T Racks 24 V 2.0.1 Authorization Code
Note: If you are willing to accept downtime, you can simply take all the brokers down, update the code and start all of them. They will start with the new protocol by default.Note: Bumping the protocol version and restarting can be done any time after the brokers were upgraded. It does not have to be immediately after.Potential breaking changes in 0.10.1.0 The log retention time is no longer based on last modified time of the log segments. Instead it will be based on the largest timestamp of the messages in a log segment.
The log rolling time is no longer depending on log segment create time. Instead it is now based on the timestamp in the messages. More specifically. if the timestamp of the first message in the segment is T, the log will be rolled out when a new message has a timestamp greater than or equal to T + log.roll.ms
The open file handlers of 0.10.0 will increase by 33% because of the addition of time index files for each segment.
The time index and offset index share the same index size configuration. Since each time index entry is 1.5x the size of offset index entry. User may need to increase log.index.size.max.bytes to avoid potential frequent log rolling.
Due to the increased number of index files, on some brokers with large amount the log segments (e.g. >15K), the log loading process during the broker startup could be longer. Based on our experiment, setting the num.recovery.threads.per.data.dir to one may reduce the log loading time.
Upgrading a 0.10.0 Kafka Streams Application Upgrading your Streams application from 0.10.0 to 0.10.1 does require a broker upgrade because a Kafka Streams 0.10.1 application can only connect to 0.10.1 brokers.
There are couple of API changes, that are not backward compatible (cf. Streams API changes in 0.10.1 for more details). Thus, you need to update and recompile your code. Just swapping the Kafka Streams library jar file will not work and will break your application.
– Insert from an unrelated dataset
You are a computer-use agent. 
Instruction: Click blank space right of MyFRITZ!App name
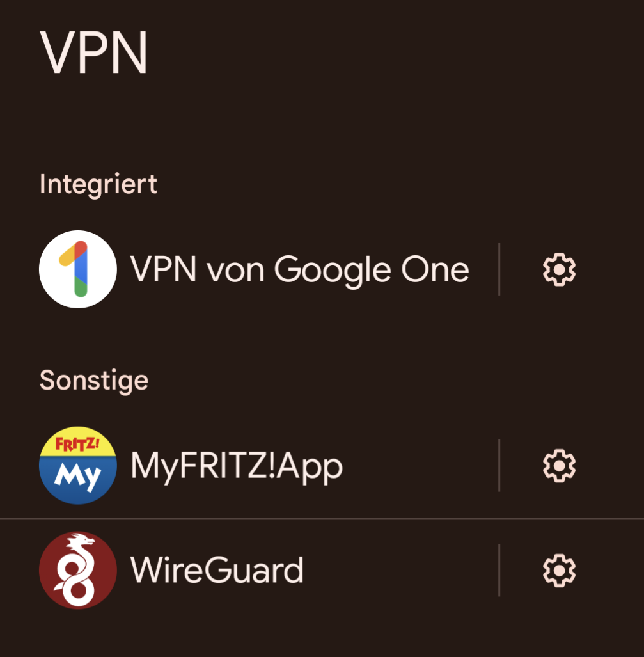click(419, 466)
Upgrading from 0.10.0.x to 0.10.1.2 requires two rolling bounces with config upgrade.from="0.10.0" set for first upgrade phase (cf. KIP-268). As an alternative, an offline upgrade is also possible. prepare your application instances for a rolling bounce and make sure that config upgrade.from is set to "0.10.0" for new version 0.10.1.2
bounce each instance of your application once
prepare your newly deployed 0.10.1.2 application instances for a second round of rolling bounces; make sure to remove the value for config upgrade.mode
bounce each instance of your application once more to complete the upgrade
Upgrading from 0.10.0.x to 0.10.1.0 or 0.10.1.1 requires an offline upgrade (rolling bounce upgrade is not supported) stop all old (0.10.0.x) application instances
update your code and swap old code and jar file with new code and new jar file
restart all new (0.10.1.0 or 0.10.1.1) application instances
Notable changes in 0.10.1.0 The new Java consumer is no longer in beta and we recommend it for all new development. The old Scala consumers are still supported, but they will be deprecated in the next release and will be removed in a future major release.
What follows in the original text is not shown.